Sorafenib, rapamycin, and venetoclax attenuate doxorubicin-induced senescence and promote apoptosis in HCT116 cells

Emerging evidence has shown that the therapy-induced senescent growth arrest in cancer cells is of durable nature whereby a subset of cells can reinstate proliferative capacity. Promising new drugs named senolytics selectively target senescent cells and commit them into apoptosis. Accordingly, senolytics have been proposed as adjuvant cancer treatment to cull senescent tumor cells, and thus, screening for agents that exhibit senolytic properties is highly warranted. Our study aimed to investigate three agents, sorafenib, rapamycin, and venetoclax for their senolytic potential in doxorubicin-induced senescence in HCT116 cells.
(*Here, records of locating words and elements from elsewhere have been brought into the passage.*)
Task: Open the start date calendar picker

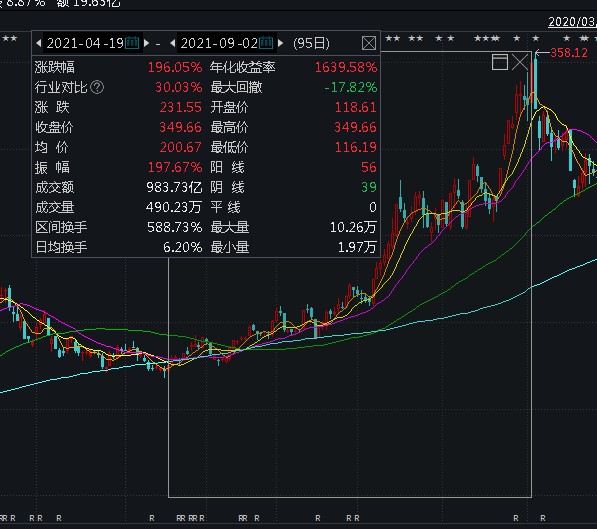Action: pyautogui.click(x=132, y=43)
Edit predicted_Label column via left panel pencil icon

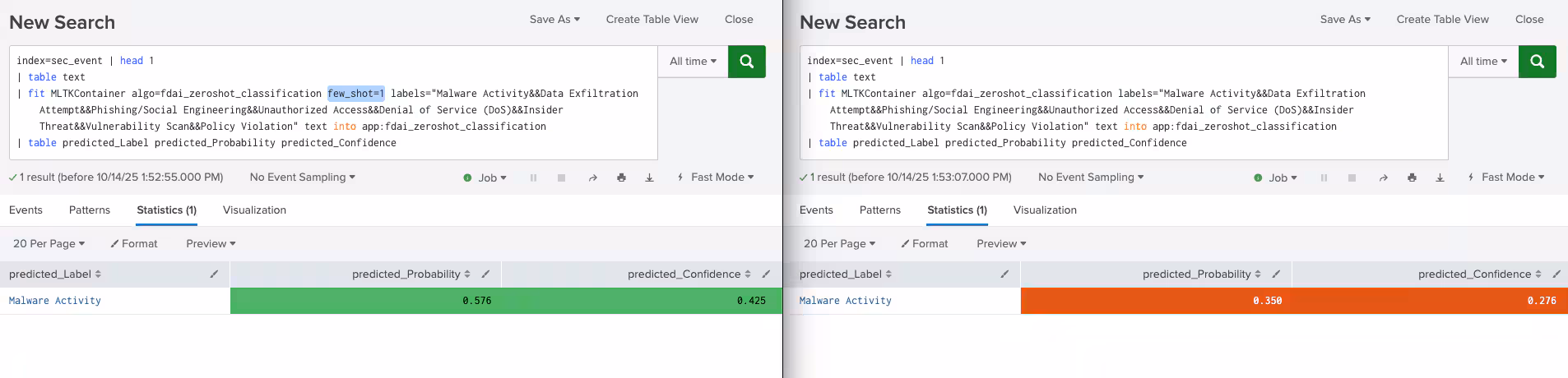(214, 274)
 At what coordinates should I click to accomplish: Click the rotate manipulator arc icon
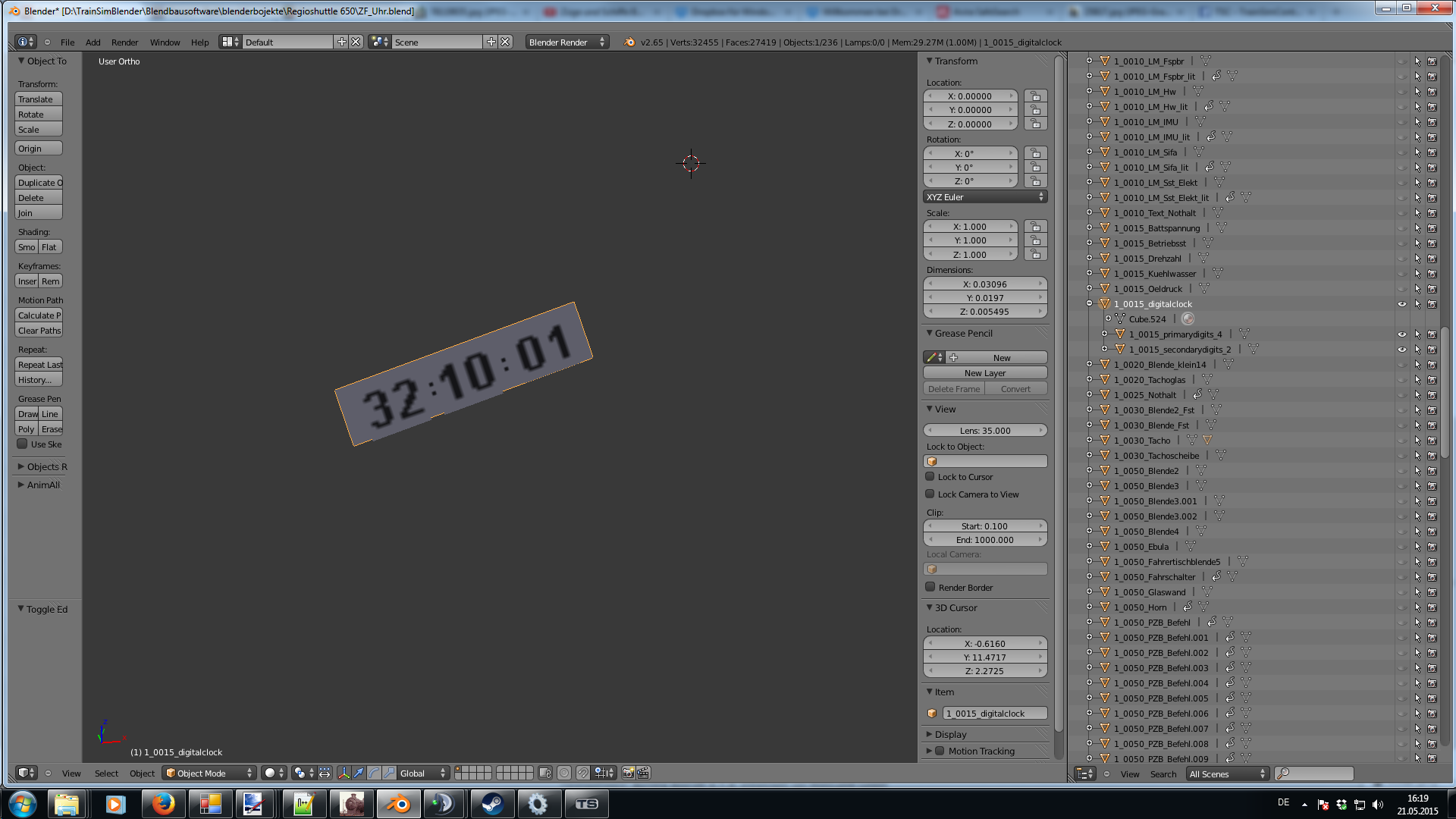[374, 773]
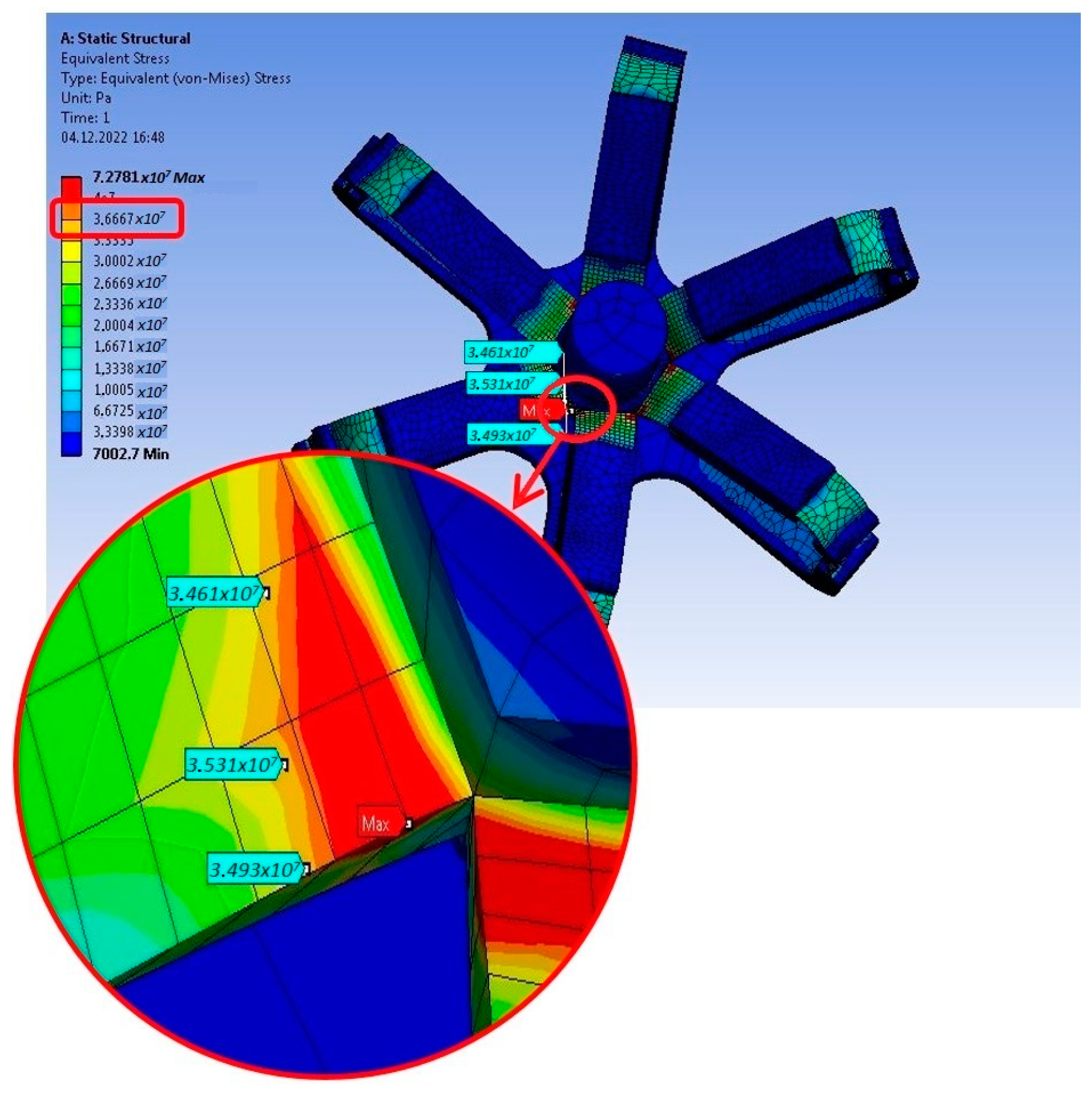1092x1094 pixels.
Task: Select the 7.2781x10⁷ Max legend value
Action: 149,177
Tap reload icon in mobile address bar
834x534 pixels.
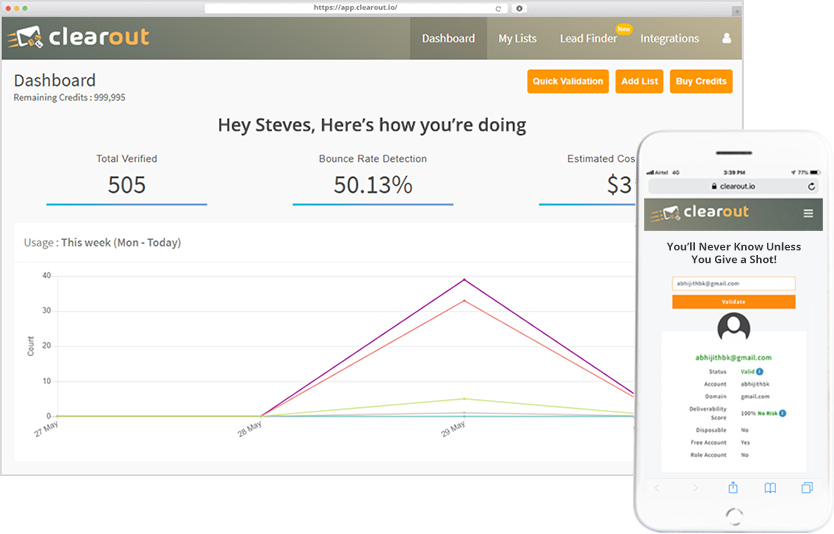point(811,186)
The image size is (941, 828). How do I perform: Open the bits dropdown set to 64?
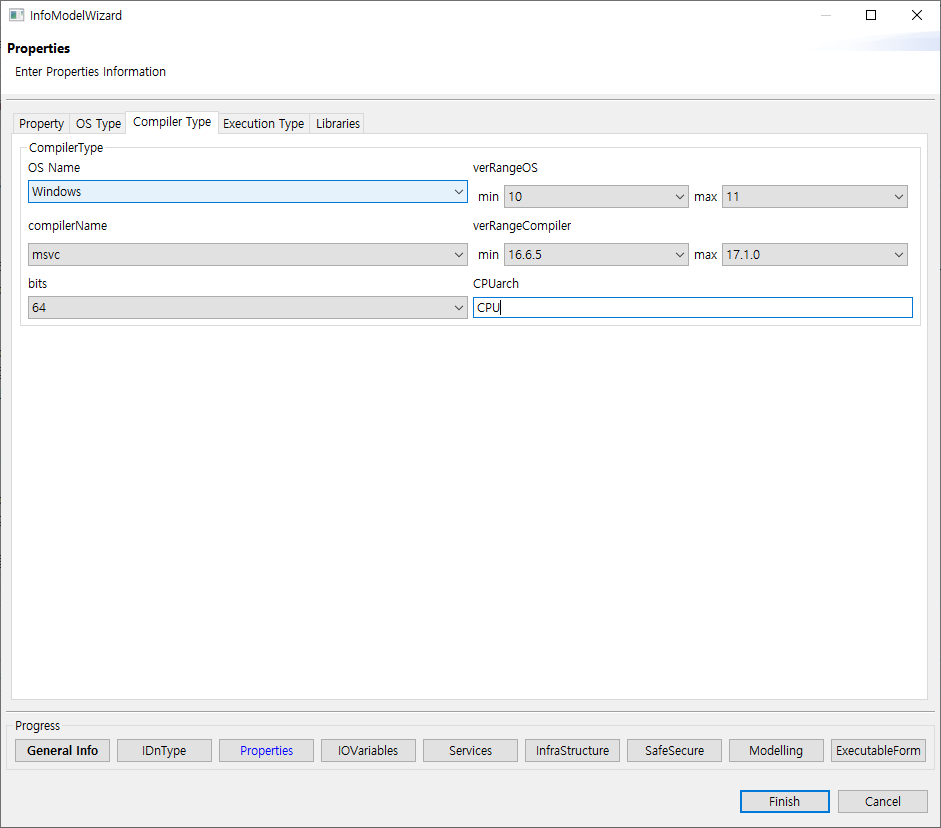458,307
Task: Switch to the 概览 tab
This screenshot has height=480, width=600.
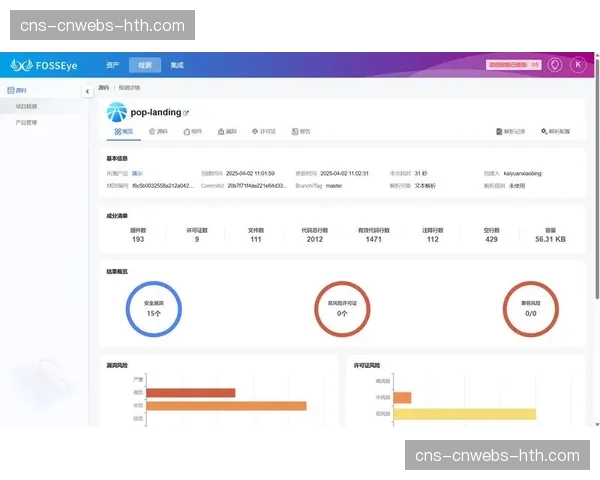Action: [x=123, y=131]
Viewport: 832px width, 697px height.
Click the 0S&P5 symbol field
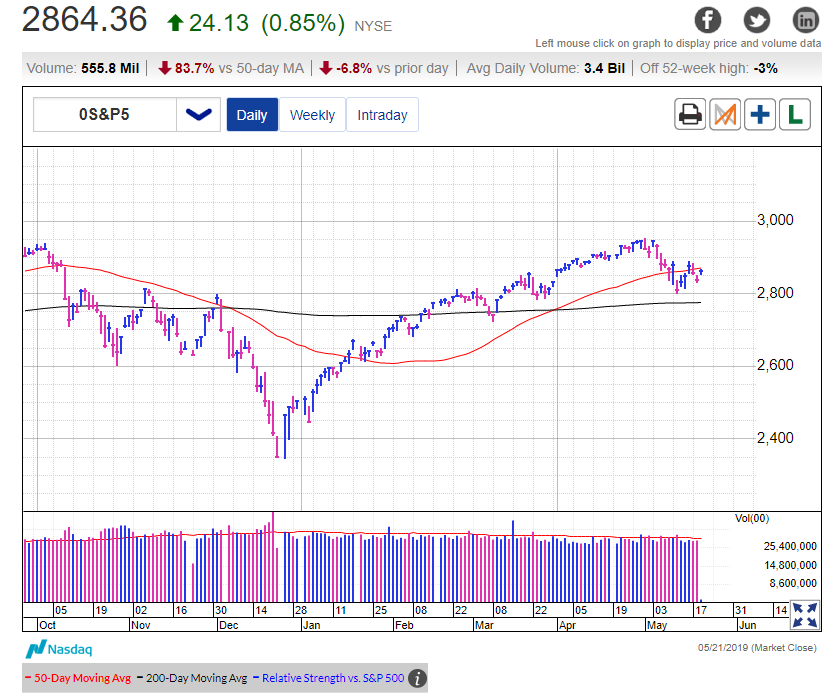105,115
HCT116 cells were treated with one of the three agents, sorafenib (5 µM), rapamycin (100 nM), or venetoclax (10 µM), in the absence or presence of doxorubicin (1 µM). Senescence was evaluated using microscopy-based and flow cytometry-based Senescence-associated-β-galactosidase staining (SA-β-gal), while apoptosis was assessed using annexin V-FITC/PI, and Muse caspase-3/-7 activity assays. We screened for potential genes through which the three drugs exerted senolytic-like action using the Human Cancer Pathway Finder PCR array. The three agents reduced doxorubicin-induced senescent cell subpopulations and significantly enhanced the apoptotic effect of doxorubicin compared with those treated only with doxorubicin. The senescence genes IGFBP5 and BMI1 and the apoptosis genes CASP7 and CASP9 emerged as candidate genes through which the three drugs exhibited senolytic-like properties. These results suggest that the attenuation of doxorubicin-induced senescence might have shifted HCT116 cells to apoptosis by exposure to the tested pharmacological agents. Our work argues for the use of senolytics to reduce senescence-mediated resistance in tumor cells and to enhance chemotherapy efficacy.